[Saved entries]
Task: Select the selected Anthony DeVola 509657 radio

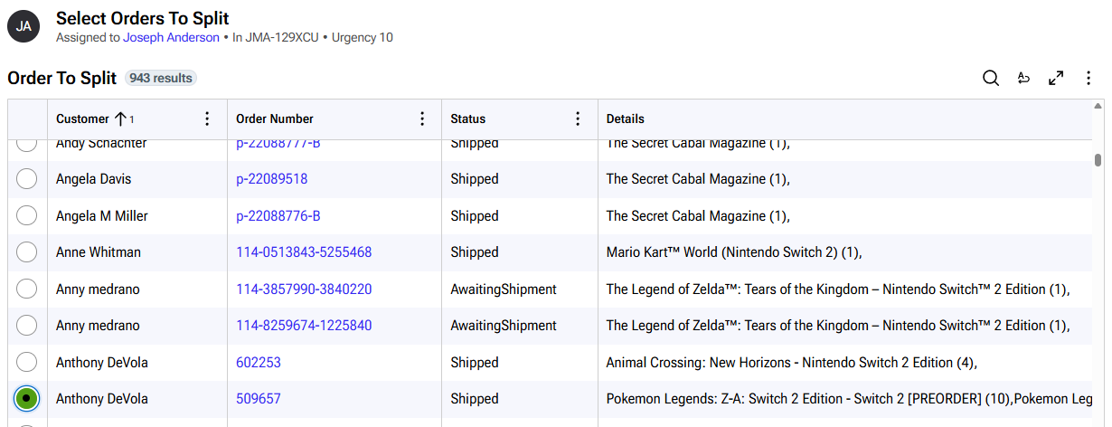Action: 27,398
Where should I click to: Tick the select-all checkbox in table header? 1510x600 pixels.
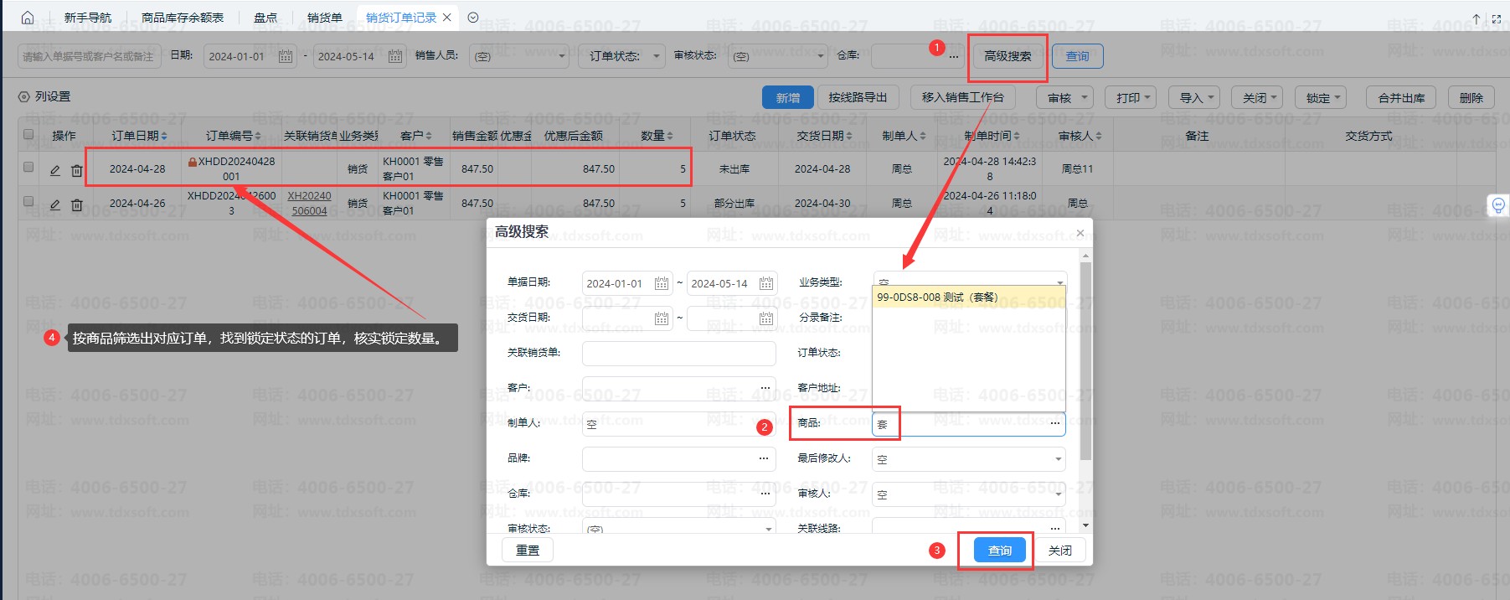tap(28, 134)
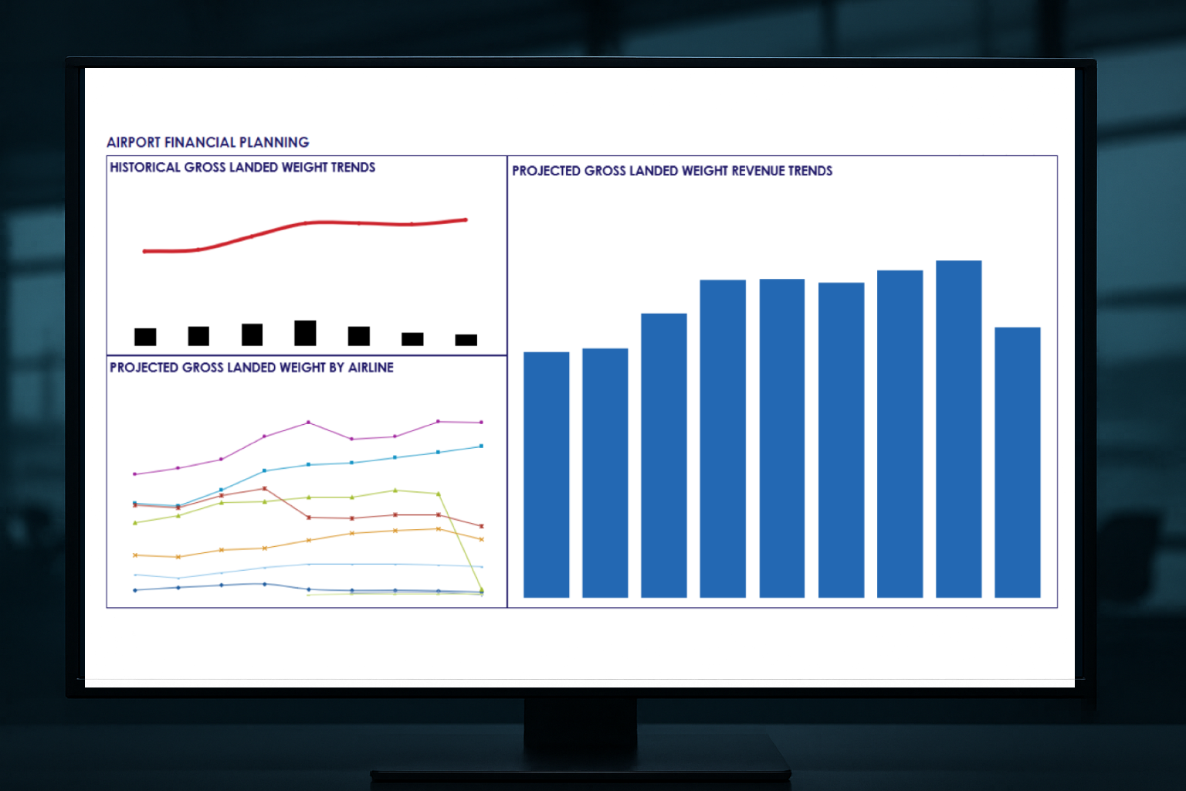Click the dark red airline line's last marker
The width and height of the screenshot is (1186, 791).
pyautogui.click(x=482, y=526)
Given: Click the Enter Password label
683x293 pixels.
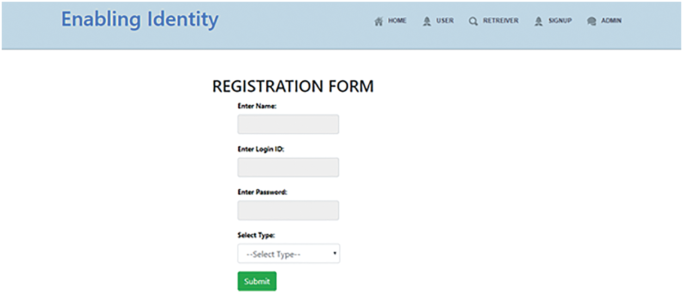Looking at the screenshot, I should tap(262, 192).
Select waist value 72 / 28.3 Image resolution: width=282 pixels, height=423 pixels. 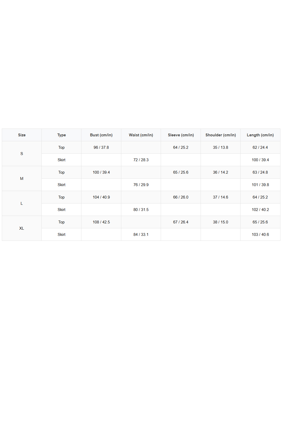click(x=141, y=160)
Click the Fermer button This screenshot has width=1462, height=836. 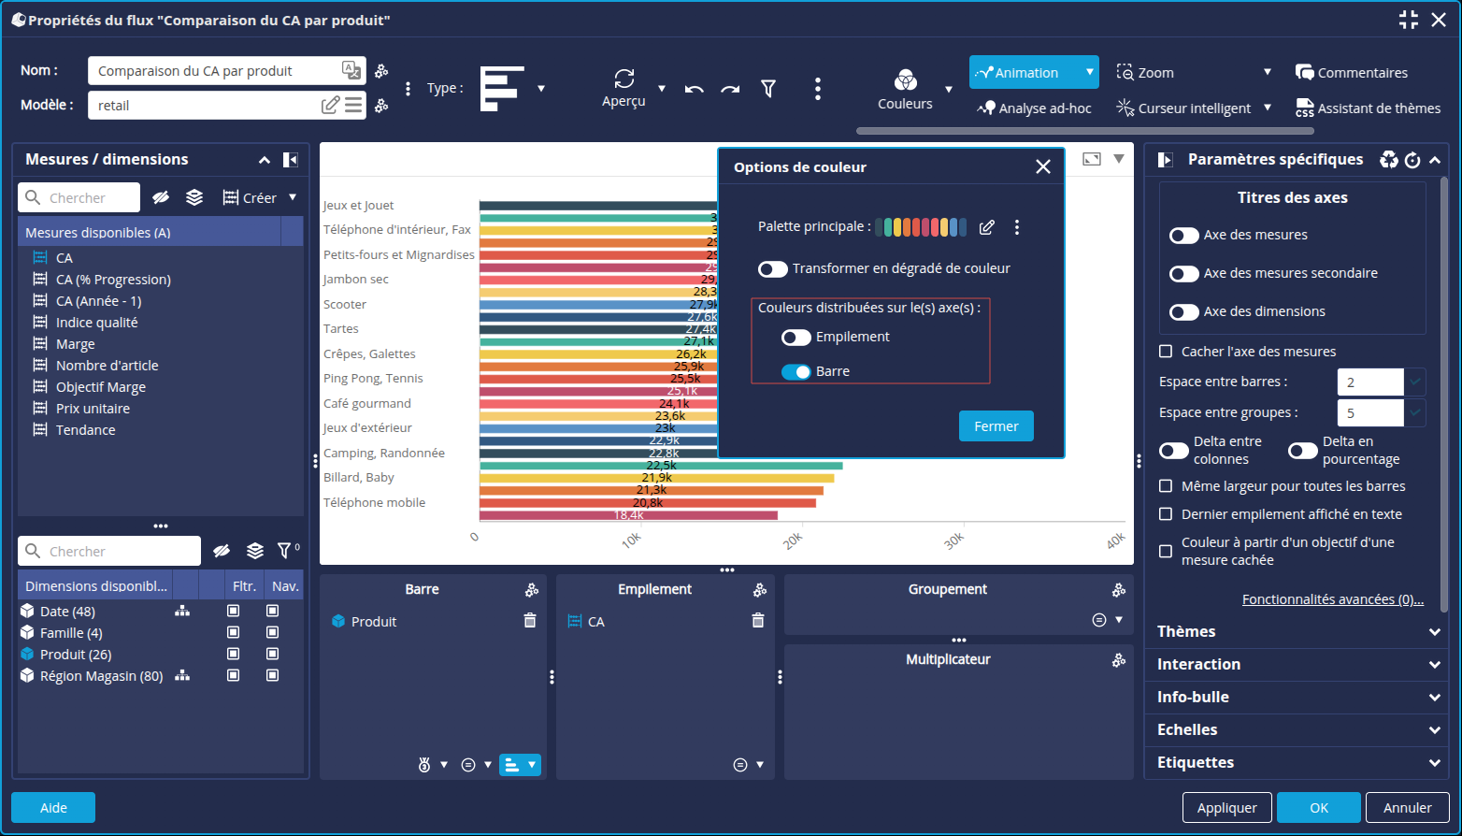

[Exercise]: Each line between the one holding "Where should I" and the one holding "Given: Click the Enter Password label", inclusive, should be copied exactly as it appears above, and pictures should be omitted.

[Your solution]:
Where should I click to: Tick the select-all checkbox in table header? 1510x600 pixels.
tap(28, 134)
Click the dark red airline line's last marker
The width and height of the screenshot is (1186, 791).
pyautogui.click(x=482, y=526)
Given: Click the Enter Password label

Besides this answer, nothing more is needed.